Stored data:
----------
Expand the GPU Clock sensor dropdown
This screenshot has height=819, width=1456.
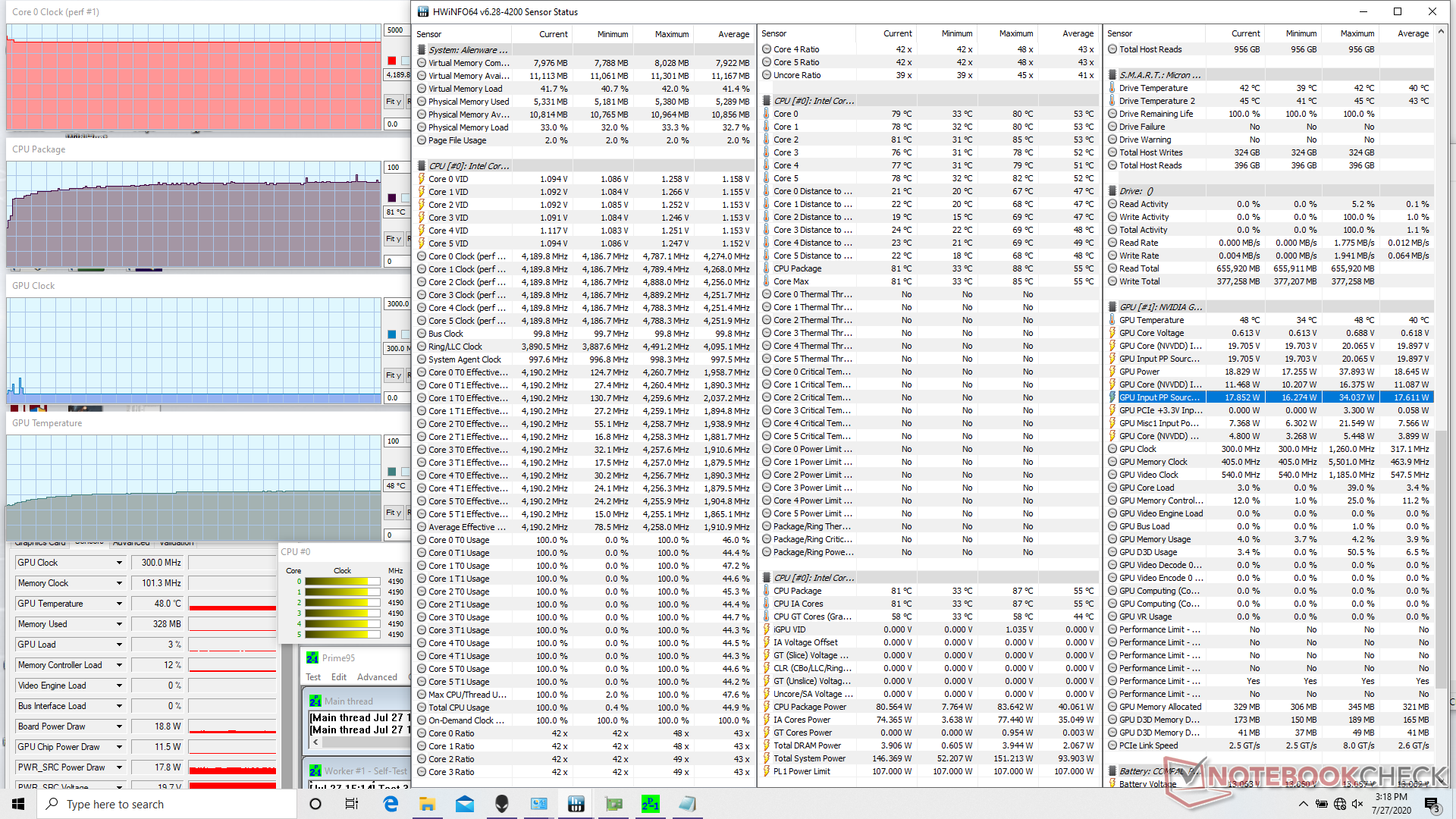click(119, 563)
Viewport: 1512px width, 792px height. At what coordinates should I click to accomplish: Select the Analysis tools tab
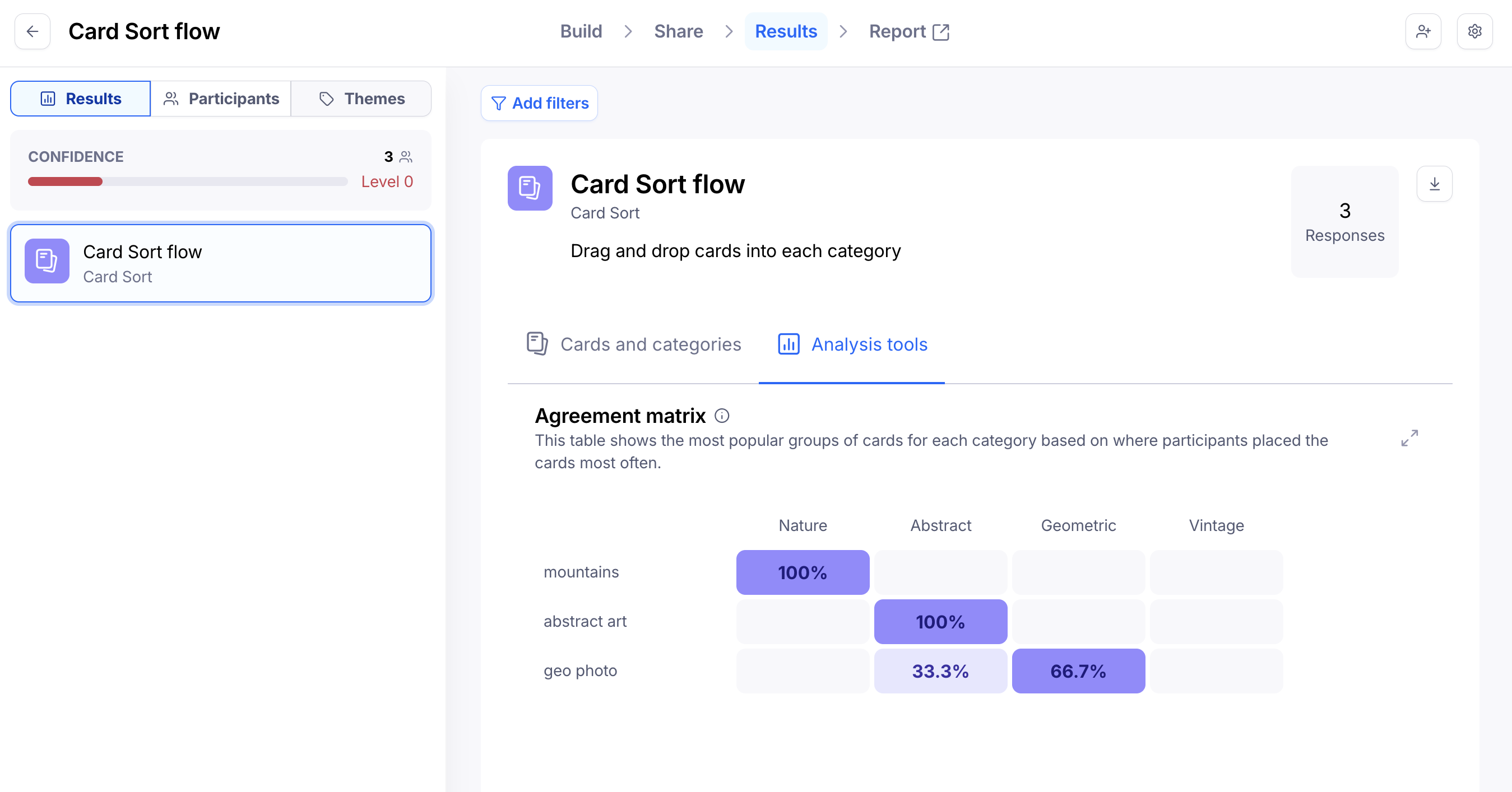852,344
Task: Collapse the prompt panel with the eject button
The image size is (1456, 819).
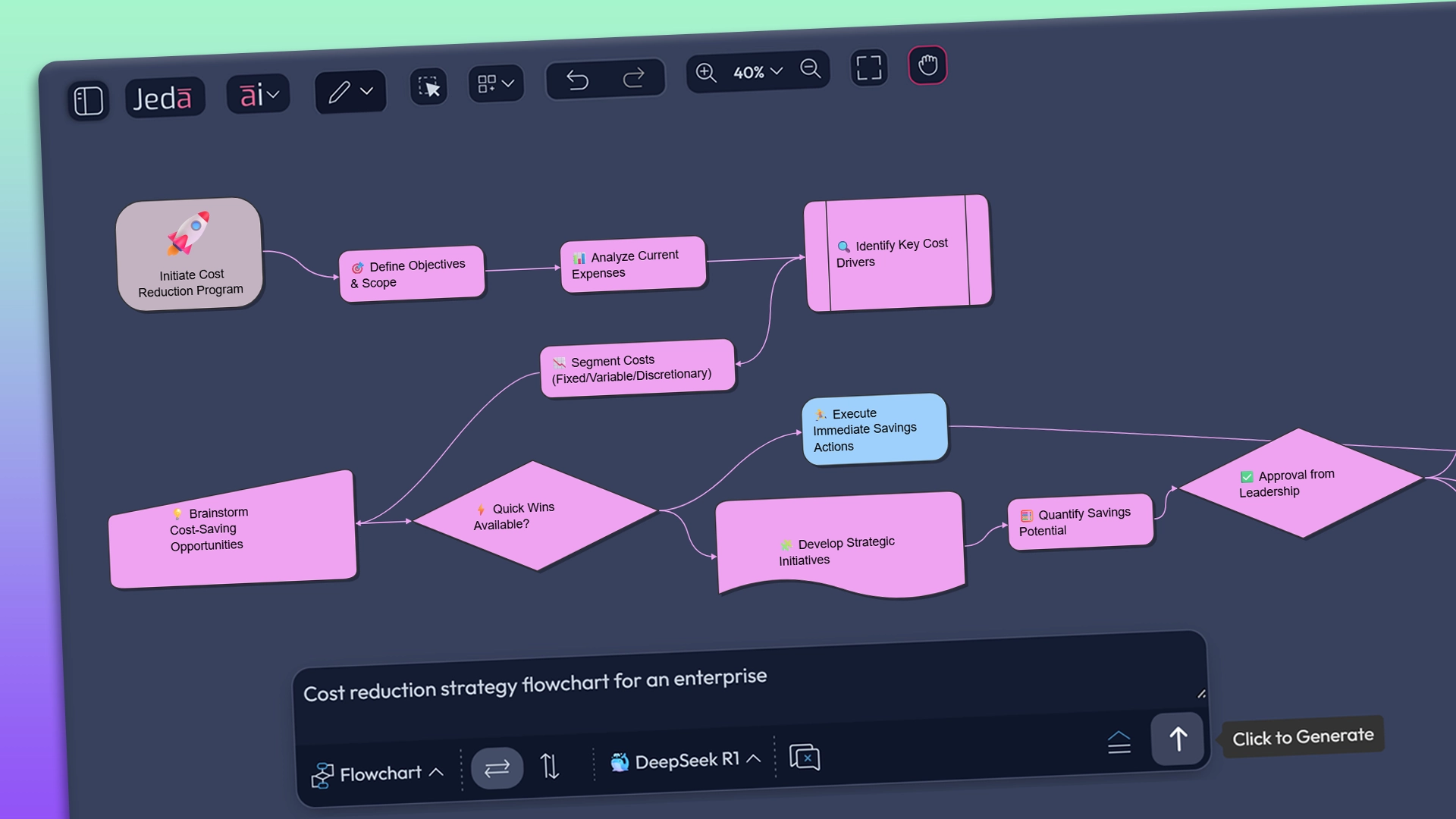Action: click(1120, 742)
----------
[EXERCISE DIRECTIONS]: None of the pictures belongs in the answer, but all the entries must be repeated exactly.

[SOLUTION FOR THIS TASK]:
Expand the GPU Clock sensor dropdown
This screenshot has height=819, width=1456.
click(119, 563)
Viewport: 1512px width, 792px height. At what coordinates should I click to accomplish: Select the Analysis tools tab
852,344
Task: Collapse the prompt panel with the eject button
The image size is (1456, 819).
Action: click(1120, 742)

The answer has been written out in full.